>>>>>

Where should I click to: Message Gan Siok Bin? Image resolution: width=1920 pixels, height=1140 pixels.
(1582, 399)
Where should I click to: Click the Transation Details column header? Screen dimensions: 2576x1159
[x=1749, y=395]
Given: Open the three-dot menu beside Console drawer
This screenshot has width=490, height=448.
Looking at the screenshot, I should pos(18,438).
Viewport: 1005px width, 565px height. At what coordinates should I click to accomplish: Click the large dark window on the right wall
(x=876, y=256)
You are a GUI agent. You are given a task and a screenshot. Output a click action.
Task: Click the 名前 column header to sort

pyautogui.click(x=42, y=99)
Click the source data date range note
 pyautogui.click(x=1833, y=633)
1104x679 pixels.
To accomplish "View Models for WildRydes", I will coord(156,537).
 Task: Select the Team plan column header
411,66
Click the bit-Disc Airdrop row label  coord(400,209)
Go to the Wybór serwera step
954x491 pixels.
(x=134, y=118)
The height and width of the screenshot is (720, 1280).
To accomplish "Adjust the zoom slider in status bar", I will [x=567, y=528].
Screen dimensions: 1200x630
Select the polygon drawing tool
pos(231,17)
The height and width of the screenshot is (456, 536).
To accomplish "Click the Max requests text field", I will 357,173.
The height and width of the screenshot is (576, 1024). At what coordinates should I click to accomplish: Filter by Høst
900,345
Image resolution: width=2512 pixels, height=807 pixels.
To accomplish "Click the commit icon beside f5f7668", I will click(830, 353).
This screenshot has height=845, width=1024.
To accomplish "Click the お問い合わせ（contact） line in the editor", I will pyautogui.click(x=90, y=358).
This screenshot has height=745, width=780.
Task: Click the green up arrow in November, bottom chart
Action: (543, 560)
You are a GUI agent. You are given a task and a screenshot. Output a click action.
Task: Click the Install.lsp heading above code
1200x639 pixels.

<<<<<

Task instructions. Repeat each line above exactly as it stands.

Written response.
Where should I click to: Message Gan Siok Bin? Image resolution: width=1920 pixels, height=1140 pixels.
(1582, 399)
Where should I click to: Click the Transation Details column header? Screen dimensions: 2576x1159
[x=1749, y=395]
Given: Open the three-dot menu beside Console drawer
This screenshot has width=490, height=448.
Looking at the screenshot, I should pos(18,438).
Viewport: 1005px width, 565px height. At what coordinates should I click to accomplish: Click the large dark window on the right wall
(x=876, y=256)
You are a GUI agent. You are given a task and a screenshot. Output a click action.
Task: Click the 名前 column header to sort

pyautogui.click(x=42, y=99)
Click the source data date range note
 pyautogui.click(x=1833, y=633)
1104x679 pixels.
To accomplish "View Models for WildRydes", I will coord(156,537).
 Task: Select the Team plan column header
411,66
Click the bit-Disc Airdrop row label  coord(400,209)
Go to the Wybór serwera step
954x491 pixels.
(x=134, y=118)
The height and width of the screenshot is (720, 1280).
To accomplish "Adjust the zoom slider in status bar", I will [x=567, y=528].
Screen dimensions: 1200x630
Select the polygon drawing tool
pos(231,17)
The height and width of the screenshot is (456, 536).
To accomplish "Click the Max requests text field", I will 357,173.
The height and width of the screenshot is (576, 1024). At what coordinates should I click to accomplish: Filter by Høst
900,345
Image resolution: width=2512 pixels, height=807 pixels.
To accomplish "Click the commit icon beside f5f7668", I will click(830, 353).
This screenshot has height=845, width=1024.
To accomplish "Click the お問い合わせ（contact） line in the editor", I will pyautogui.click(x=90, y=358).
This screenshot has height=745, width=780.
Task: Click the green up arrow in November, bottom chart
Action: (543, 560)
You are a GUI agent. You are given a task and a screenshot. Output a click action.
Task: Click the Install.lsp heading above code
1200x639 pixels.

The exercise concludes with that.